[SELECTED EXCERPT — start]
IS Case 610: Metastatic osteosarcoma to the chest

Scott Schiffman, MD

Imaging Sciences URMC

Imaging Sciences URMC 2011
Publication Date: 2011-12-12


The patient is an 18-year-old female, with history of osteosarcoma involving the distal right femur status post wide excision limb salvage procedure and adjuvant chemotherapy, presenting with hemoptysis.


Right distal femur osteosarcoma involving the medial metaphysis. Left hilar mass with ossification and calcification consistent with metastatic osteosarcoma.


Metastatic osteosarcoma to the chest


Osteosarcomas are amongst the most common primary malignant bone tumors. Hallmark clinical presenting features include persistent pain, tenderness, and swelling of a skeletal part. Patient’s may also present with pathologic fractures. Most commonly osteosarcoma affects the adolescent age group. Typical sites of predilection are the distal femur, proximal tibia, and proximal humerus. The most frequent complications of high grade primary osteosarcoma are pathologic fracture and the development of pulmonary metastases.
[SELECTED EXCERPT — finish]
[THE DATA — start]
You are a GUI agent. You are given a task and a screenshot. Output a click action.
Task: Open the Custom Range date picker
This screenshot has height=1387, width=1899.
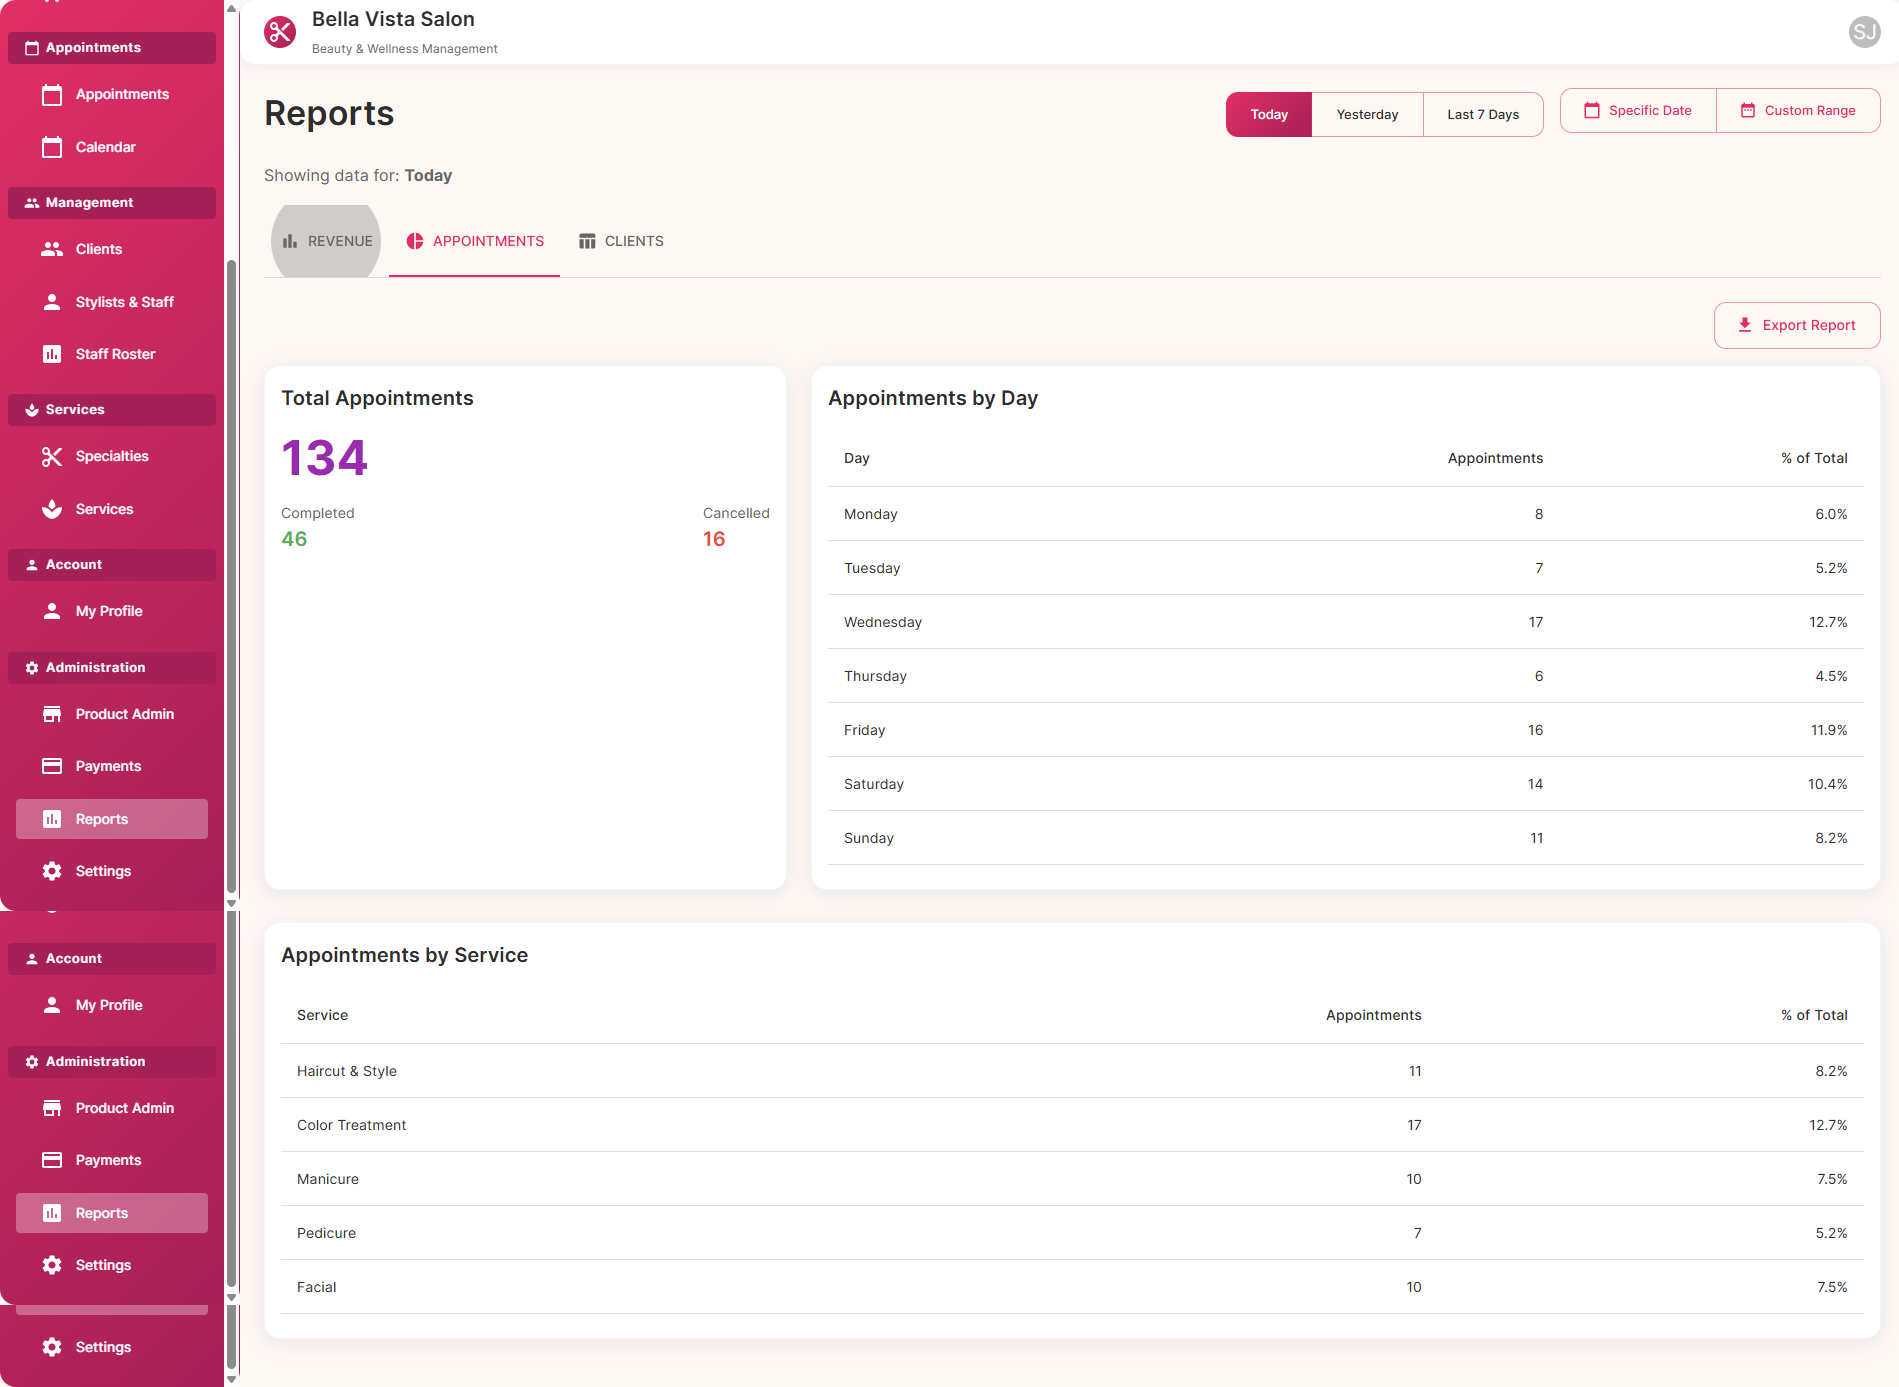(1798, 111)
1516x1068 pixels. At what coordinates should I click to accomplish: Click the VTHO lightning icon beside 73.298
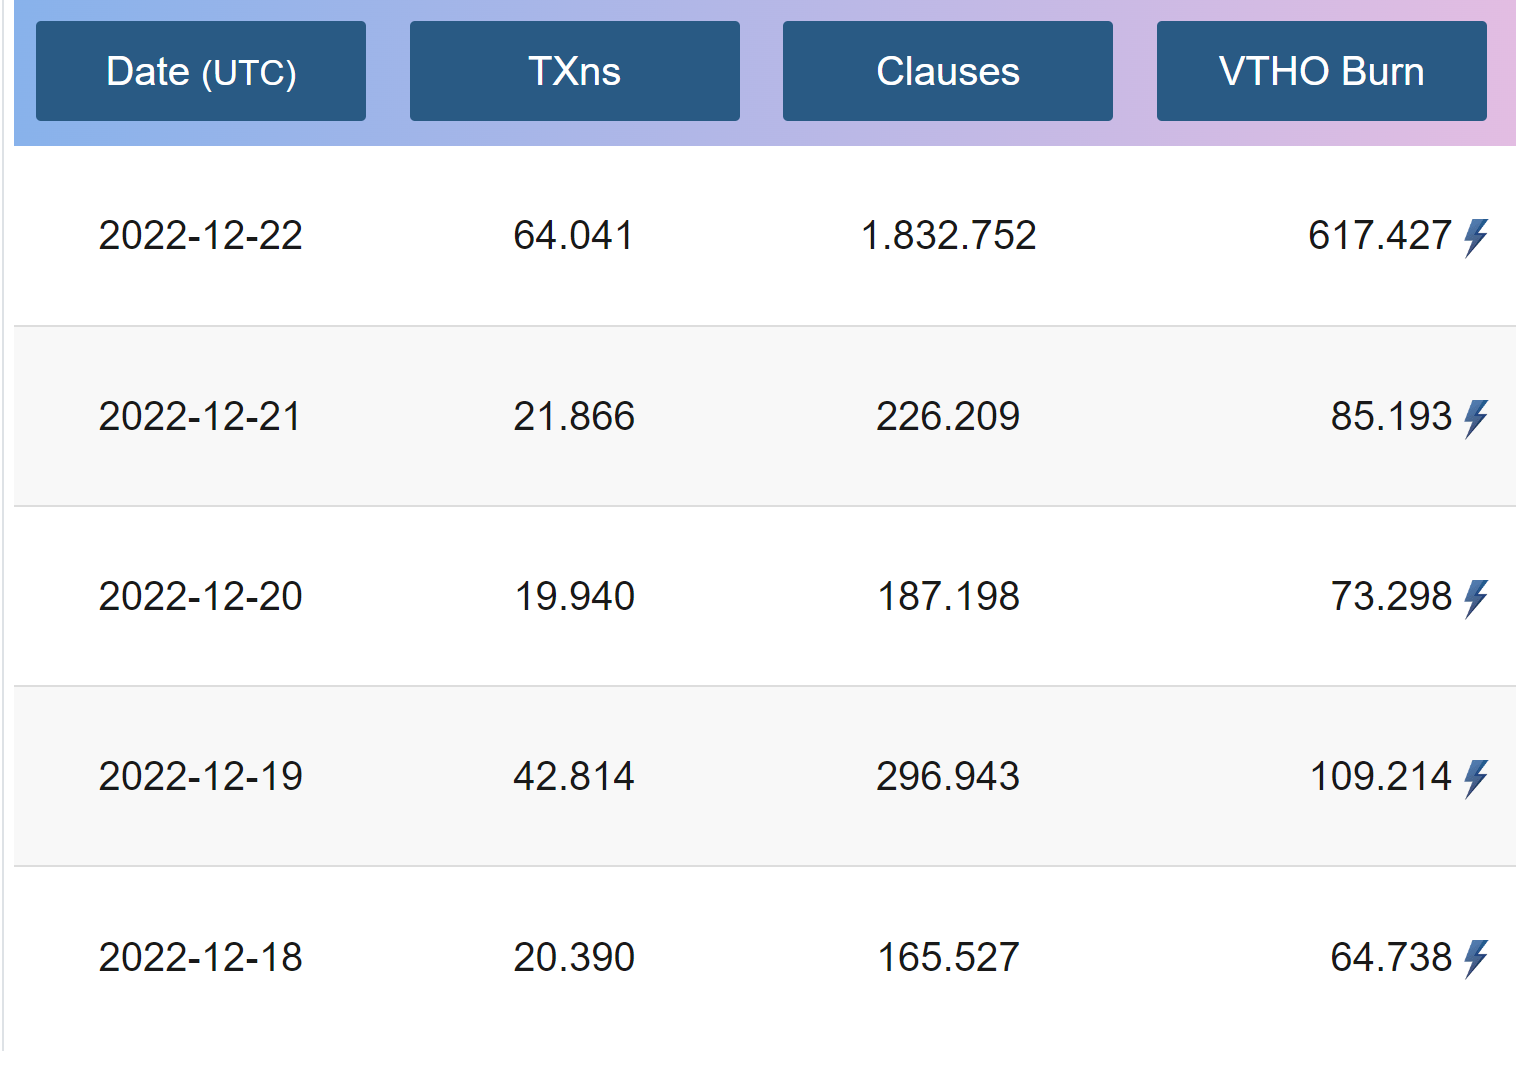coord(1476,598)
[THE DATA — finish]
CHECK YOUR UNDERSTANDING:
1. Answer these questions about the case report:
(a) How old is the patient?
(b) What symptom is the patient presenting with?
(c) What are the typical sites of predilection for osteosarcoma?
2. Swap "hemoptysis" for "cough" in the case report, and write out the passage that begins at the words "Scott Schiffman, MD" and stops after "with metastatic osteosarcoma.".
The data entries are not needed for this work.

ANSWERS FOR THIS EXERCISE:
1.
(a) 18 years old
(b) Hemoptysis
(c) The distal femur, proximal tibia, and proximal humerus

2.
Scott Schiffman, MD

Imaging Sciences URMC

Imaging Sciences URMC 2011
Publication Date: 2011-12-12


The patient is an 18-year-old female, with history of osteosarcoma involving the distal right femur status post wide excision limb salvage procedure and adjuvant chemotherapy, presenting with cough.


Right distal femur osteosarcoma involving the medial metaphysis. Left hilar mass with ossification and calcification consistent with metastatic osteosarcoma.